=== MATERIAL PROVIDED ===
*-*-*

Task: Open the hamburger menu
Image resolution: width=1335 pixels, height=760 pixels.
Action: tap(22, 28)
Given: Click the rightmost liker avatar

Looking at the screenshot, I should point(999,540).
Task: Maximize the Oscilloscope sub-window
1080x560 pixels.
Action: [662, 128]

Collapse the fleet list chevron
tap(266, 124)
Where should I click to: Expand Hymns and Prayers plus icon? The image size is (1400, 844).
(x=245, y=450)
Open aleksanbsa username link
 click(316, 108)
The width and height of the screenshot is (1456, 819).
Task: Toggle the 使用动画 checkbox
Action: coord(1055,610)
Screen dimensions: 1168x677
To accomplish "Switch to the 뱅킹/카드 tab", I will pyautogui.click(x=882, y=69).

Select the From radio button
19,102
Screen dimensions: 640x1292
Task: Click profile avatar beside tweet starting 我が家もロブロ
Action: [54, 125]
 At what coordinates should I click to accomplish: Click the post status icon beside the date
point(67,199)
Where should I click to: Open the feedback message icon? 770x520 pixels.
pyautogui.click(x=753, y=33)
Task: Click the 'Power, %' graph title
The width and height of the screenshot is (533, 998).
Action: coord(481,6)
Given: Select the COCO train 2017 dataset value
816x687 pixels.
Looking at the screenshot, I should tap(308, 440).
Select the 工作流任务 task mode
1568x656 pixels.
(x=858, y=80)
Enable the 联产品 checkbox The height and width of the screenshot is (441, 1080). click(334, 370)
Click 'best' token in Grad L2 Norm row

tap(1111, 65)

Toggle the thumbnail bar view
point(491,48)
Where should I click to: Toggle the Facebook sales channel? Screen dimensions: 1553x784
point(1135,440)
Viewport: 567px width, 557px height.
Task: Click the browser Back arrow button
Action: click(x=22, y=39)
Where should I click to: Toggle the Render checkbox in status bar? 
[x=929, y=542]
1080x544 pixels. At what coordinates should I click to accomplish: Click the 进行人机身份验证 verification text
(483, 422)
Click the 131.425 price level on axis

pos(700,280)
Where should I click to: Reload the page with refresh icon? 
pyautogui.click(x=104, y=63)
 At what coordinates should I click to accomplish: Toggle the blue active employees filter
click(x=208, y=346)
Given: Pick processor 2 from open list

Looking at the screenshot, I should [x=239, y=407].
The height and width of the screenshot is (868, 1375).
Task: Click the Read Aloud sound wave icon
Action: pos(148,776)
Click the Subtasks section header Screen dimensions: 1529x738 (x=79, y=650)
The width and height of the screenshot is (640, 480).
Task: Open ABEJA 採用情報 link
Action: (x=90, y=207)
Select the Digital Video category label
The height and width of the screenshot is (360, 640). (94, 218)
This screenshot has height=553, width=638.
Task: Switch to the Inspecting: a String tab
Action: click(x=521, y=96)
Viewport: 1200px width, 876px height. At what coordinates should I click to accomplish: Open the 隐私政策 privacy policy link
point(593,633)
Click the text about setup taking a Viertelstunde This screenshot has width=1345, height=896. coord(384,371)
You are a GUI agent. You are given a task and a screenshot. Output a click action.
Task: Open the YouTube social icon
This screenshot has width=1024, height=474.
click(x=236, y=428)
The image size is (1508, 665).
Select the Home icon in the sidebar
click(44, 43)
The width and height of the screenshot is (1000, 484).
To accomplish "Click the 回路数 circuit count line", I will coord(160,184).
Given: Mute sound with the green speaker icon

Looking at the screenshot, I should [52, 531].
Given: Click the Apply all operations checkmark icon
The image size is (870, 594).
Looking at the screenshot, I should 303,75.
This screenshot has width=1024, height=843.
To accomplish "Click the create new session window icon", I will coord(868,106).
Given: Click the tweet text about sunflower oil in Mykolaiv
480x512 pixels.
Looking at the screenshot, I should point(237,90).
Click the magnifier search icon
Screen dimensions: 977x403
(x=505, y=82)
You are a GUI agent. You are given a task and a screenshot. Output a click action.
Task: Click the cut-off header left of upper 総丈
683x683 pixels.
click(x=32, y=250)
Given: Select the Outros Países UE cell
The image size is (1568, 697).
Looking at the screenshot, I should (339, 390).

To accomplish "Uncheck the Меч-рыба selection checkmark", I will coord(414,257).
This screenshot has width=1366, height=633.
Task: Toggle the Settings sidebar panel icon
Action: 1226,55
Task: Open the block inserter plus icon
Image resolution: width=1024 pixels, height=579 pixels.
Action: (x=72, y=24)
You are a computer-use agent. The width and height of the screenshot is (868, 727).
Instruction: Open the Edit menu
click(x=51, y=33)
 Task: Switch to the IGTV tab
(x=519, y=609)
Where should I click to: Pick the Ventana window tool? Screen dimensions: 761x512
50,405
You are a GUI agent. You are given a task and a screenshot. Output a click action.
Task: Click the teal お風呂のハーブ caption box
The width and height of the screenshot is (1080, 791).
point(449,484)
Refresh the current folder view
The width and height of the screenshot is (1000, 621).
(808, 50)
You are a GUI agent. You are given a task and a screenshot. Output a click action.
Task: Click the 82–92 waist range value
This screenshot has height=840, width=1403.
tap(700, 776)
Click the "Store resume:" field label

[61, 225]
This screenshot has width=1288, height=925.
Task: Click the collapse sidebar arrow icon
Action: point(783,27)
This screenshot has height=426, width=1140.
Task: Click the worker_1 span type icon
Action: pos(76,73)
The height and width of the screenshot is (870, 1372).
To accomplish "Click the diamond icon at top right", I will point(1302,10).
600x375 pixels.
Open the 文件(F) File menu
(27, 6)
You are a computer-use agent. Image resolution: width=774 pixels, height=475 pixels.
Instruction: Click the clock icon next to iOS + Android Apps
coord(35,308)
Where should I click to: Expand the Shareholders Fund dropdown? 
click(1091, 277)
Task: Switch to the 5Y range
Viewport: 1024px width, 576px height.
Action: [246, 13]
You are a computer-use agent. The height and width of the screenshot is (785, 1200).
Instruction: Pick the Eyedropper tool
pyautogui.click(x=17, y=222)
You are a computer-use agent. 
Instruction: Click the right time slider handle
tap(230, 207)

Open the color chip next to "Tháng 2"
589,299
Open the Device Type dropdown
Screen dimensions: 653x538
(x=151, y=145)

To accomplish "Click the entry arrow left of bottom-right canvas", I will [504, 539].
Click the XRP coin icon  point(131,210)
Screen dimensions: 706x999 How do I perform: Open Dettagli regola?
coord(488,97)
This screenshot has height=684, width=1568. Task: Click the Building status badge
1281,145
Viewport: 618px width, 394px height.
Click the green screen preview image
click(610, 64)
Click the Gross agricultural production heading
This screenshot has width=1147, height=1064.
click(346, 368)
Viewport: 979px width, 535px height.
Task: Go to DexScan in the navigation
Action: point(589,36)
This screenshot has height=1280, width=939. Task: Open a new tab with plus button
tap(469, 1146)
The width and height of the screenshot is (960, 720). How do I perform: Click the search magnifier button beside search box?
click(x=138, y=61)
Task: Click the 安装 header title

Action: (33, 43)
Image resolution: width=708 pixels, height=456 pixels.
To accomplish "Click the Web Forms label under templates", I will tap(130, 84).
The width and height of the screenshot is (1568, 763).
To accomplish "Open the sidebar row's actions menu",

*-*-*

=== EXERCISE BRIEF ===
Reproduce the full listing word for word.

=== SOLUTION FOR THIS EXERCISE ===
Task: Open the hamburger menu
Image resolution: width=1335 pixels, height=760 pixels.
Action: tap(22, 28)
Given: Click the rightmost liker avatar

Looking at the screenshot, I should point(999,540).
Task: Maximize the Oscilloscope sub-window
1080x560 pixels.
Action: [662, 128]

Collapse the fleet list chevron
tap(266, 124)
Where should I click to: Expand Hymns and Prayers plus icon? The image size is (1400, 844).
(x=245, y=450)
Open aleksanbsa username link
 click(316, 108)
The width and height of the screenshot is (1456, 819).
Task: Toggle the 使用动画 checkbox
Action: coord(1055,610)
Screen dimensions: 1168x677
To accomplish "Switch to the 뱅킹/카드 tab", I will pyautogui.click(x=882, y=69).

Select the From radio button
19,102
Screen dimensions: 640x1292
Task: Click profile avatar beside tweet starting 我が家もロブロ
Action: [54, 125]
 At what coordinates should I click to accomplish: Click the post status icon beside the date
point(67,199)
Where should I click to: Open the feedback message icon? 770x520 pixels.
pyautogui.click(x=753, y=33)
Task: Click the 'Power, %' graph title
The width and height of the screenshot is (533, 998).
Action: coord(481,6)
Given: Select the COCO train 2017 dataset value
816x687 pixels.
Looking at the screenshot, I should tap(308, 440).
Select the 工作流任务 task mode
1568x656 pixels.
(x=858, y=80)
Enable the 联产品 checkbox The height and width of the screenshot is (441, 1080). click(334, 370)
Click 'best' token in Grad L2 Norm row

tap(1111, 65)

Toggle the thumbnail bar view
point(491,48)
Where should I click to: Toggle the Facebook sales channel? Screen dimensions: 1553x784
point(1135,440)
Viewport: 567px width, 557px height.
Task: Click the browser Back arrow button
Action: click(x=22, y=39)
Where should I click to: Toggle the Render checkbox in status bar? 
[x=929, y=542]
1080x544 pixels. At what coordinates should I click to accomplish: Click the 进行人机身份验证 verification text
(483, 422)
Click the 131.425 price level on axis

pos(700,280)
Where should I click to: Reload the page with refresh icon? 
pyautogui.click(x=104, y=63)
 At what coordinates should I click to accomplish: Toggle the blue active employees filter
click(x=208, y=346)
Given: Pick processor 2 from open list

Looking at the screenshot, I should [x=239, y=407].
The height and width of the screenshot is (868, 1375).
Task: Click the Read Aloud sound wave icon
Action: pos(148,776)
Click the Subtasks section header Screen dimensions: 1529x738 (x=79, y=650)
The width and height of the screenshot is (640, 480).
Task: Open ABEJA 採用情報 link
Action: (x=90, y=207)
Select the Digital Video category label
The height and width of the screenshot is (360, 640). (94, 218)
This screenshot has height=553, width=638.
Task: Switch to the Inspecting: a String tab
Action: click(x=521, y=96)
Viewport: 1200px width, 876px height. At what coordinates should I click to accomplish: Open the 隐私政策 privacy policy link
point(593,633)
Click the text about setup taking a Viertelstunde This screenshot has width=1345, height=896. coord(384,371)
You are a GUI agent. You are given a task and a screenshot. Output a click action.
Task: Open the YouTube social icon
This screenshot has width=1024, height=474.
click(x=236, y=428)
The image size is (1508, 665).
Select the Home icon in the sidebar
click(44, 43)
The width and height of the screenshot is (1000, 484).
To accomplish "Click the 回路数 circuit count line", I will coord(160,184).
Given: Mute sound with the green speaker icon

Looking at the screenshot, I should [52, 531].
Given: Click the Apply all operations checkmark icon
The image size is (870, 594).
Looking at the screenshot, I should 303,75.
This screenshot has width=1024, height=843.
To accomplish "Click the create new session window icon", I will coord(868,106).
Given: Click the tweet text about sunflower oil in Mykolaiv
480x512 pixels.
Looking at the screenshot, I should point(237,90).
Click the magnifier search icon
Screen dimensions: 977x403
(x=505, y=82)
You are a GUI agent. You are given a task and a screenshot. Output a click action.
Task: Click the cut-off header left of upper 総丈
683x683 pixels.
click(x=32, y=250)
Given: Select the Outros Países UE cell
The image size is (1568, 697).
Looking at the screenshot, I should (339, 390).

To accomplish "Uncheck the Меч-рыба selection checkmark", I will coord(414,257).
This screenshot has width=1366, height=633.
Task: Toggle the Settings sidebar panel icon
Action: 1226,55
Task: Open the block inserter plus icon
Image resolution: width=1024 pixels, height=579 pixels.
Action: (x=72, y=24)
You are a computer-use agent. The width and height of the screenshot is (868, 727).
Instruction: Open the Edit menu
click(x=51, y=33)
 Task: Switch to the IGTV tab
(x=519, y=609)
Where should I click to: Pick the Ventana window tool? Screen dimensions: 761x512
50,405
You are a GUI agent. You are given a task and a screenshot. Output a click action.
Task: Click the teal お風呂のハーブ caption box
The width and height of the screenshot is (1080, 791).
point(449,484)
Refresh the current folder view
The width and height of the screenshot is (1000, 621).
(808, 50)
You are a GUI agent. You are given a task and a screenshot. Output a click action.
Task: Click the 82–92 waist range value
This screenshot has height=840, width=1403.
tap(700, 776)
Click the "Store resume:" field label

[61, 225]
This screenshot has width=1288, height=925.
Task: Click the collapse sidebar arrow icon
Action: point(783,27)
This screenshot has height=426, width=1140.
Task: Click the worker_1 span type icon
Action: pos(76,73)
The height and width of the screenshot is (870, 1372).
To accomplish "Click the diamond icon at top right", I will point(1302,10).
600x375 pixels.
Open the 文件(F) File menu
(27, 6)
You are a computer-use agent. Image resolution: width=774 pixels, height=475 pixels.
Instruction: Click the clock icon next to iOS + Android Apps
coord(35,308)
Where should I click to: Expand the Shareholders Fund dropdown? 
click(1091, 277)
Task: Switch to the 5Y range
Viewport: 1024px width, 576px height.
Action: [246, 13]
You are a computer-use agent. The height and width of the screenshot is (785, 1200).
Instruction: Pick the Eyedropper tool
pyautogui.click(x=17, y=222)
You are a computer-use agent. 
Instruction: Click the right time slider handle
tap(230, 207)

Open the color chip next to "Tháng 2"
589,299
Open the Device Type dropdown
Screen dimensions: 653x538
(x=151, y=145)

To accomplish "Click the entry arrow left of bottom-right canvas", I will [504, 539].
Click the XRP coin icon  point(131,210)
Screen dimensions: 706x999 How do I perform: Open Dettagli regola?
coord(488,97)
This screenshot has height=684, width=1568. Task: Click the Building status badge
1281,145
Viewport: 618px width, 394px height.
Click the green screen preview image
click(610, 64)
Click the Gross agricultural production heading
This screenshot has width=1147, height=1064.
click(346, 368)
Viewport: 979px width, 535px height.
Task: Go to DexScan in the navigation
Action: point(589,36)
This screenshot has height=1280, width=939. Task: Open a new tab with plus button
tap(469, 1146)
The width and height of the screenshot is (960, 720). How do I perform: Click the search magnifier button beside search box?
click(x=138, y=61)
Task: Click the 安装 header title

Action: (33, 43)
Image resolution: width=708 pixels, height=456 pixels.
To accomplish "Click the Web Forms label under templates", I will tap(130, 84).
The width and height of the screenshot is (1568, 763).
To accomplish "Open the sidebar row's actions menu",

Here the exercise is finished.